→ Written instruction
Put the lines from the one containing "Task: Click the VPN icon in sidebar" through the one containing "click(x=1266, y=12)" into a Markdown table with the columns Row and Record line. Number each row and leave out blank lines.

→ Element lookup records
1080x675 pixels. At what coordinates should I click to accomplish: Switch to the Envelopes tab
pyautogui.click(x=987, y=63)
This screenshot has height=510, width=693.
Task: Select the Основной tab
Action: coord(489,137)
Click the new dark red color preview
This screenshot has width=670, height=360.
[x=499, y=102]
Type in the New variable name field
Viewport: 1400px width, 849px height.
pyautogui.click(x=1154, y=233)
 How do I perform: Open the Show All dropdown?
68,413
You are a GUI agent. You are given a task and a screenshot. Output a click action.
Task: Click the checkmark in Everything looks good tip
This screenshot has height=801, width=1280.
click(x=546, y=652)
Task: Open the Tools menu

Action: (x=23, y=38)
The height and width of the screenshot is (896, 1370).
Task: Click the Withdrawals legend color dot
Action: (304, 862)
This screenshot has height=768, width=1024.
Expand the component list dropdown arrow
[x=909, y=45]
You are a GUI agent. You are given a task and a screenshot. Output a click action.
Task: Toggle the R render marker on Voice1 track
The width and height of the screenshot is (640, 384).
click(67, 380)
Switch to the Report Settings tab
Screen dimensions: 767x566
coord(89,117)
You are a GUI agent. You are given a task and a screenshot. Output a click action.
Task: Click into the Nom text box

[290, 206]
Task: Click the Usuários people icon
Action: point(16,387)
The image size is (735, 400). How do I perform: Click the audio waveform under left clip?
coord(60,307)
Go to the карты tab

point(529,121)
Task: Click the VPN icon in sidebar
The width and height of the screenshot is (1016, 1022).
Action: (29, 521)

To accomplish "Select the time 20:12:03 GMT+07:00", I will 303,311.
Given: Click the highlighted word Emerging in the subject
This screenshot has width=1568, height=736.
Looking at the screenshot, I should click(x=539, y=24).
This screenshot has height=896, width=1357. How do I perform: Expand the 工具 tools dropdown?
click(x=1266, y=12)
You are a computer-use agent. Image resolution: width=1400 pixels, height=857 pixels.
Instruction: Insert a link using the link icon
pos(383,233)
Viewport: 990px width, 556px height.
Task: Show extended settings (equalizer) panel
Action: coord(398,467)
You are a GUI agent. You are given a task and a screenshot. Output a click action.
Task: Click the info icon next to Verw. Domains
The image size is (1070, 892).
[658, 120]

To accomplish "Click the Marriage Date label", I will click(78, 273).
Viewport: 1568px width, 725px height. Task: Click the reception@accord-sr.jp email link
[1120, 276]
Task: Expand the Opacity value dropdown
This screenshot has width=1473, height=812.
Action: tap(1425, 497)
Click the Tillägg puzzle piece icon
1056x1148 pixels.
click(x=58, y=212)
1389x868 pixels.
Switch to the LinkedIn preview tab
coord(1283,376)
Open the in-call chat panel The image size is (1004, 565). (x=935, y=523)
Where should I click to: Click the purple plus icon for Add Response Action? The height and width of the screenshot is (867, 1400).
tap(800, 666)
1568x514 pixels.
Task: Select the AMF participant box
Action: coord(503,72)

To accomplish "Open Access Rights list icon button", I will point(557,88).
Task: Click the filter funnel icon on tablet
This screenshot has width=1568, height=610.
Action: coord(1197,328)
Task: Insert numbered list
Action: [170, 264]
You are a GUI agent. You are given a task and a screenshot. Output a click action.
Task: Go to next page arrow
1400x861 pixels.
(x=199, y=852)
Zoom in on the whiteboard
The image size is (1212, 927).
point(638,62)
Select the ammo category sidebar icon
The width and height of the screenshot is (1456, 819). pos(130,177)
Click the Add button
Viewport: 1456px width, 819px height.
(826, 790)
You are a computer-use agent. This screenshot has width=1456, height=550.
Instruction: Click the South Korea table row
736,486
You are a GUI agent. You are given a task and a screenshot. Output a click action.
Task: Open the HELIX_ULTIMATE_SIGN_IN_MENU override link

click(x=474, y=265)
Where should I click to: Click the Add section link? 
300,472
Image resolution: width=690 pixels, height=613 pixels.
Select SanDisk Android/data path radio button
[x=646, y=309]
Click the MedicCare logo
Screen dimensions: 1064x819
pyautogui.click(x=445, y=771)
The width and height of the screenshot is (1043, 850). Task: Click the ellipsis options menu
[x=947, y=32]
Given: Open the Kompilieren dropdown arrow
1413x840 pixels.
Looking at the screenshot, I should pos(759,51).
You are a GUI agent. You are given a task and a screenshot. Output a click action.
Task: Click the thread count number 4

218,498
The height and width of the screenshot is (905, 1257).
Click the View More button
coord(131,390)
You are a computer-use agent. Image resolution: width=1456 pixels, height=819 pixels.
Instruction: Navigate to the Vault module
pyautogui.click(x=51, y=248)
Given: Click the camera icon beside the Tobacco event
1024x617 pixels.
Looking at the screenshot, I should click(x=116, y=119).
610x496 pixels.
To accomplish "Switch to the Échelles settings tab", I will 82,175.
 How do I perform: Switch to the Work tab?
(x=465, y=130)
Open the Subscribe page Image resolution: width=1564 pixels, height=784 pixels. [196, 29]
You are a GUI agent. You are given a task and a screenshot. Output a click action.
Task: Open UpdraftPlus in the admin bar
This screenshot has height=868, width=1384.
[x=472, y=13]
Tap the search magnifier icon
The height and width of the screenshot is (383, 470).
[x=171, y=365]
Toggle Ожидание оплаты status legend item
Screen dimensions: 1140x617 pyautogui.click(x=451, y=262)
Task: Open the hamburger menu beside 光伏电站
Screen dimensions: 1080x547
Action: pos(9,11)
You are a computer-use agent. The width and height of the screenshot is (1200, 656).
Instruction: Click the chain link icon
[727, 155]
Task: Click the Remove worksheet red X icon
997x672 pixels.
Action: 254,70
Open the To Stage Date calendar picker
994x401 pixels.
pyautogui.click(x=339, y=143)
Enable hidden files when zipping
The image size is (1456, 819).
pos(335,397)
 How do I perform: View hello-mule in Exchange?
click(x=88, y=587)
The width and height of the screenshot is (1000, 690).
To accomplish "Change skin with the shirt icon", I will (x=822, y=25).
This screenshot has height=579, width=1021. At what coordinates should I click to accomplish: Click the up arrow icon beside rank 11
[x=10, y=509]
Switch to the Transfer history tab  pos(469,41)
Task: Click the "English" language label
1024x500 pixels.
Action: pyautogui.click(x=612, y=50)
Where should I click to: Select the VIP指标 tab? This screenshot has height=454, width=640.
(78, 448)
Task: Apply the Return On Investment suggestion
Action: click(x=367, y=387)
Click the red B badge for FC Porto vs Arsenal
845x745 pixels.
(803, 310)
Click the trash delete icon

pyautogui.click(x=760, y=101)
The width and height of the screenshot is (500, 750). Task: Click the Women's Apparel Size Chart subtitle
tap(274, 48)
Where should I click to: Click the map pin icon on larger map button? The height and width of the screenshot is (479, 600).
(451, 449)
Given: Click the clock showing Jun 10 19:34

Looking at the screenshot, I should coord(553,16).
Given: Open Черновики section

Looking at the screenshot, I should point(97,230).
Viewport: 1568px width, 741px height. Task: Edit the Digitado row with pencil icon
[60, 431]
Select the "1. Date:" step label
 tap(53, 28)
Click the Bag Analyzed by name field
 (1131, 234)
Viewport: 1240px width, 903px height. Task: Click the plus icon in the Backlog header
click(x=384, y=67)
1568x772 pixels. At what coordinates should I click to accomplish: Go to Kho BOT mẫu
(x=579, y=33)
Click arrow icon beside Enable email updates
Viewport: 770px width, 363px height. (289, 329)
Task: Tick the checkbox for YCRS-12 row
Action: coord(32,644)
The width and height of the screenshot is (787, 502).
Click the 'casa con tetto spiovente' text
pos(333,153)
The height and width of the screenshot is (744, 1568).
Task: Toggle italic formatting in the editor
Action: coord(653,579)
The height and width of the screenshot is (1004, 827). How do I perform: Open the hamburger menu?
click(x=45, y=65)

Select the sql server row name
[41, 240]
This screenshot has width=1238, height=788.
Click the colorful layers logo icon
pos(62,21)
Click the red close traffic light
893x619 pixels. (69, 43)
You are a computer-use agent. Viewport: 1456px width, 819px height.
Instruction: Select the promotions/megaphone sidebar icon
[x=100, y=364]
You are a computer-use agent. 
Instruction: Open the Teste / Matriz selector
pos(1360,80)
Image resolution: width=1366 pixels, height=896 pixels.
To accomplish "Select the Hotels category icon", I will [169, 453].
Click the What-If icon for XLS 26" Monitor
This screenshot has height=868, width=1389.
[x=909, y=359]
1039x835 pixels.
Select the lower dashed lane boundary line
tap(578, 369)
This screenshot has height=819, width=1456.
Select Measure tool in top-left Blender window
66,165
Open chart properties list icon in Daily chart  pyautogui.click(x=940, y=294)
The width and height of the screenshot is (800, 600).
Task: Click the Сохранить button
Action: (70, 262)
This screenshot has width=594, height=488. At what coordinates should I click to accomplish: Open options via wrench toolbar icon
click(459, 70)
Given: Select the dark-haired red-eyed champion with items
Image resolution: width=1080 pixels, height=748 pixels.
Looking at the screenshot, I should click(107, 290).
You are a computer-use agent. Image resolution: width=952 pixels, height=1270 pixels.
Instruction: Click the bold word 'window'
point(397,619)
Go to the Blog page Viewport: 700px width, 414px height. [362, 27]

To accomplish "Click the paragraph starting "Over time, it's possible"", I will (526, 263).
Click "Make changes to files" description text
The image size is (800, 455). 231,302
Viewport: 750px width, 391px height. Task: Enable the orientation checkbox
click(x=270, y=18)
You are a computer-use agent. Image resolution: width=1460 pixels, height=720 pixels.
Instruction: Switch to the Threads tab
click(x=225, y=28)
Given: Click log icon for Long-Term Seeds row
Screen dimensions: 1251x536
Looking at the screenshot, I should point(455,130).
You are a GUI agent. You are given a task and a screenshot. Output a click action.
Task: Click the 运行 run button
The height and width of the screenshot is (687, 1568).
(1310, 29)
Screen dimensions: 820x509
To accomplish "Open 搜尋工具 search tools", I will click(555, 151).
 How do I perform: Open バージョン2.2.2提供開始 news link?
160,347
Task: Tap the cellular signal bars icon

→ Task response
| Row | Record line |
|---|---|
| 1 | Task: Click the VPN icon in sidebar |
| 2 | The width and height of the screenshot is (1016, 1022). |
| 3 | Action: (29, 521) |
| 4 | To accomplish "Select the time 20:12:03 GMT+07:00", I will 303,311. |
| 5 | Given: Click the highlighted word Emerging in the subject |
| 6 | This screenshot has width=1568, height=736. |
| 7 | Looking at the screenshot, I should click(x=539, y=24). |
| 8 | This screenshot has height=896, width=1357. How do I perform: Expand the 工具 tools dropdown? |
| 9 | click(x=1266, y=12) |